Correctness: As far as I can tell, the proofs seem to be correct. The empirical comparison of various techniques is on synthetic data and seems to be sound. It would be helpful if this were better explained in Section 2.4. For example, what are “naive” and “worst” in the plots? Why do some plots have SAW and others have truncate? I am guessing this is because SAW is slow to compute and when n = 2000 it’s no longer possible. I think there should be at least one plot with all five methods (naive, backtracking, SAW, truncate and worst).

Clarity: As mentioned above, the introduction s very well-written while the other sections come across as a little disorganized. However, this seems easy to fix.

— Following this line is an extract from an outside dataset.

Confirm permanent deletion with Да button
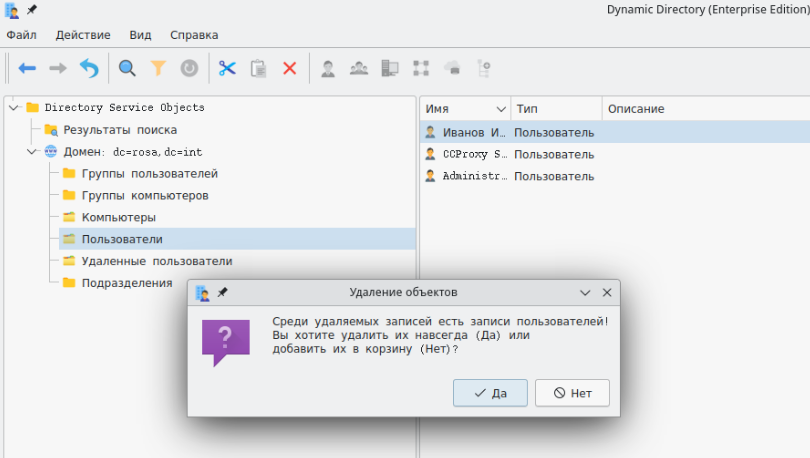 pos(490,393)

Relation to Prior Work: The results of the paper are well-motivated and contextualized in Section 1. However, in light of the fact that no prior work seems to have directly addressed the problem at hand — the BBP transition with heavy tails — it would be helpful for context to discuss literature that even is tangentially relevant. For example, some prior work has directly tried to address ways to fix the spectral concentration of sparse random graphs (which are heavy-tailed when shifted and normalized) by deleting vertices e.g. “Sparse random graphs: regularization and concentration of the Laplacian” by Le et al.

Reproducibility: Yes

Additional Feedback: - Extra “of” in line 55 - Space missing in line 84 - Forgot period in line 124 - Section 2 could use some grammatical editing - Should there be an expectation on line 216? - Vertice everywhere should be replaced with vertex - Is xx^T in line 287 a typo (should be x^{\otimes 3}) - The comment on line 292 in the conclusion could use a little more discussion. How general is the result in PWBM18 i.e. does it require light tails?